| The task |
Find the line below with "1024x576 pixels. At". Print it and every line after it exactly, through the last line, leaving out the pictures.
++++++++
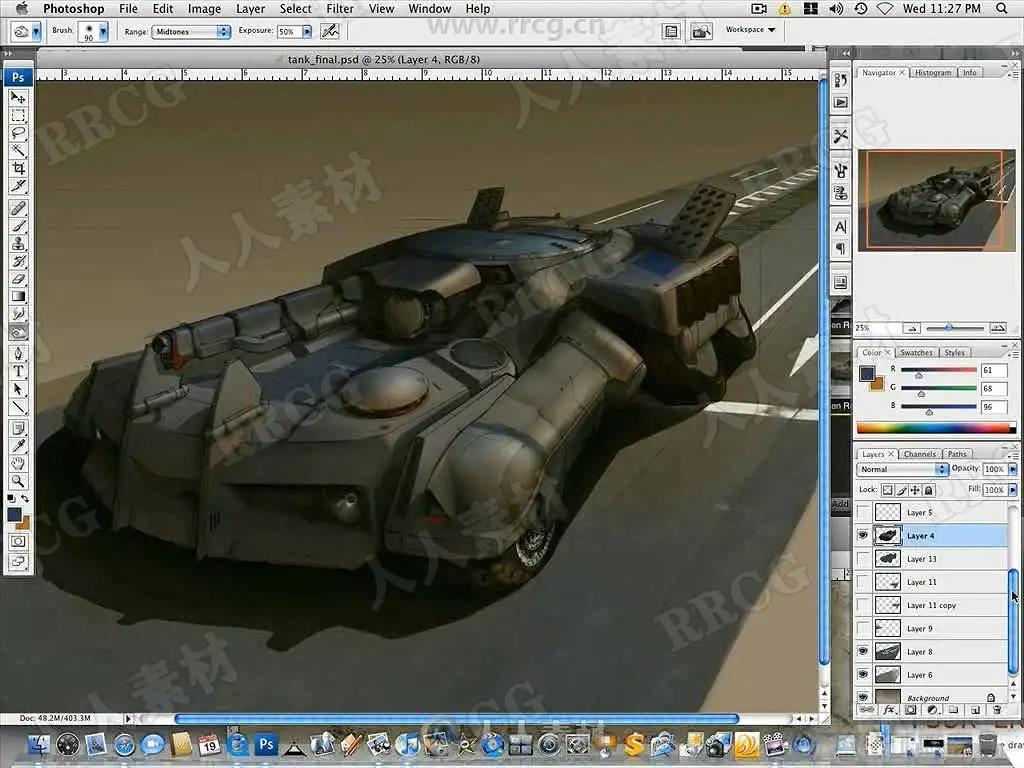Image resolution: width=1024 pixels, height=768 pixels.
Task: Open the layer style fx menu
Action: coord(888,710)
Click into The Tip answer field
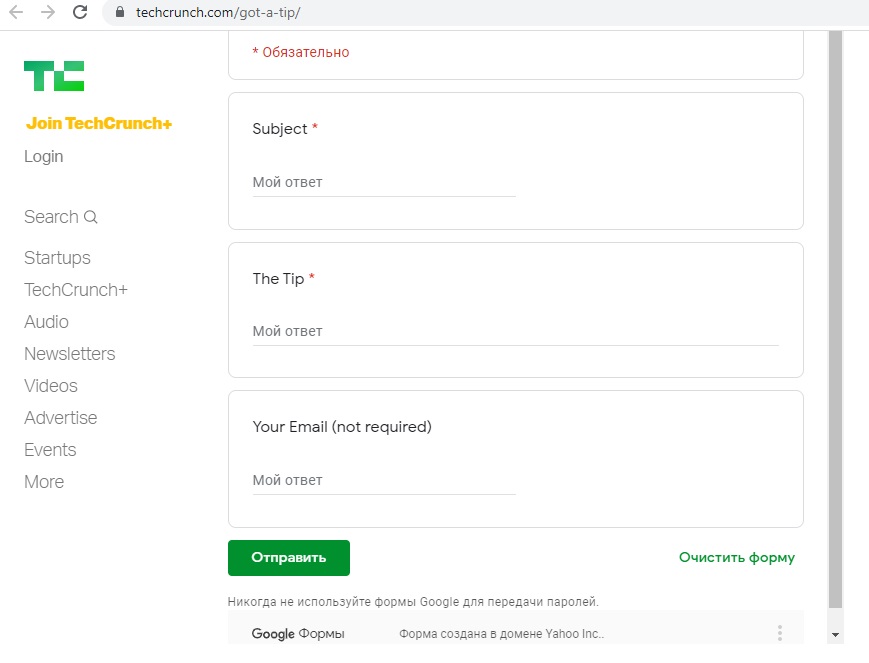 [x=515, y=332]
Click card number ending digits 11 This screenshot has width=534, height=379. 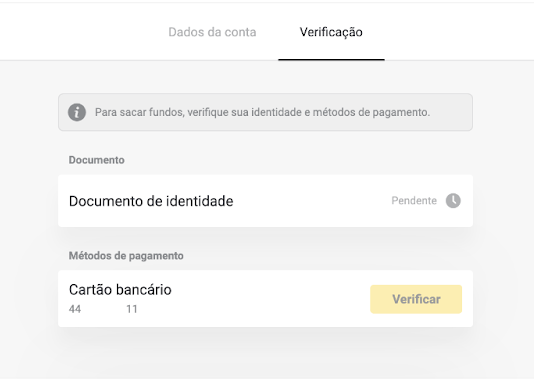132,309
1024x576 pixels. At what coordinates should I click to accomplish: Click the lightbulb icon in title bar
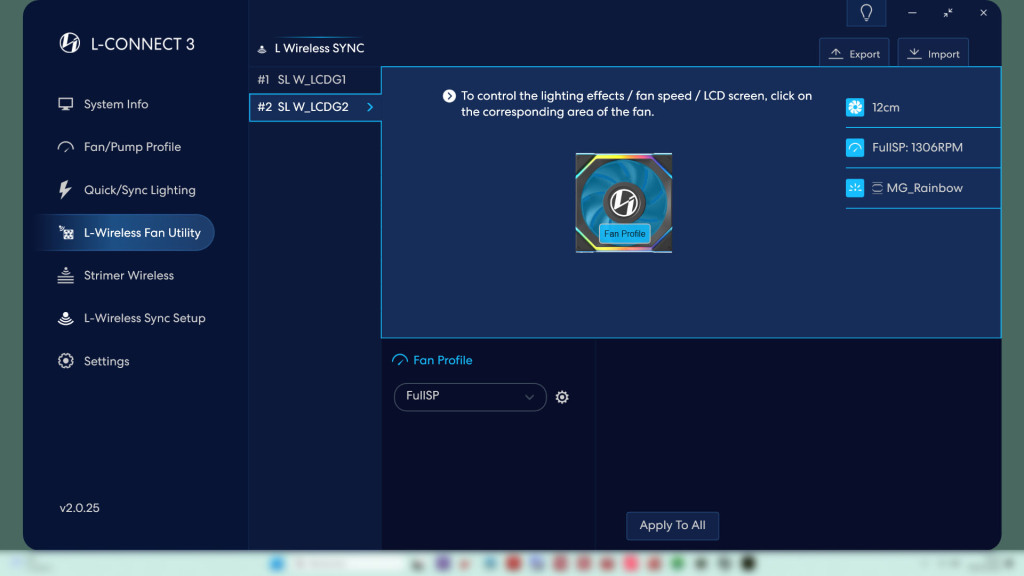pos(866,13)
++++++++
| Response for this exercise |
1024x576 pixels. At what coordinates should I click to accomplish: Click the lightbulb icon in title bar
pos(866,13)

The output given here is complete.